Ce mouvement de protestation contre GNV fait suite à une intensification des actions syndicales menées par des organisations représentant les marins et les travailleurs du secteur maritime en Italie, où le syndicat C.S.L.E a affirmé son soutien à la grève à venir, soulignant que son objectif est de défendre les droits des travailleurs et d’améliorer les conditions de travail à bord des navires de la compagnie.
Le syndicat a précisé que cette action de protestation n’émanait pas d’un désaccord idéologique avec la direction de l’entreprise, mais était plutôt motivée par la nécessité de rétablir la reconnaissance des droits des marins, de renforcer la représentation syndicale et d’assurer des relations professionnelles saines à bord des navires.
Le syndicat a également mentionné l’existence de plusieurs dossiers que les travailleurs considèrent comme en suspens, incluant ceux concernant les rémunérations, l’absence de dialogue, ainsi qu’un ce qu’il a qualifié de « climat de fermeture » entravant la protection des droits des travailleurs.

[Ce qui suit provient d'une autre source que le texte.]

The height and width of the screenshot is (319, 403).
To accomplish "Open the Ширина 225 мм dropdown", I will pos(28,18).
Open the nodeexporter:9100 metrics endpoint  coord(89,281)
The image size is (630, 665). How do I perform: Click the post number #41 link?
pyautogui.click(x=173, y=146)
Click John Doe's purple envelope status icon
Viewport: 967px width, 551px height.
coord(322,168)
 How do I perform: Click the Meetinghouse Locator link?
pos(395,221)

Si le taux de participation à la grève augmente, certaines traversées programmées les 22 et 23 juillet vers le Maroc pourraient être perturbées, engendrant des retards ou des changements de programmation, selon les annonces de la compagnie et des autorités compétentes.
Le syndicat “ORSA Trasporti – Settore Marittimi” avait précédemment accusé la compagnie GNV de dépasser de manière répétée les limites légales des horaires de travail, et de ne pas respecter les périodes de repos et les congés dus aux travailleurs, considérant que ces pratiques vont à l’encontre du droit du travail italien et des décisions judiciaires en la matière.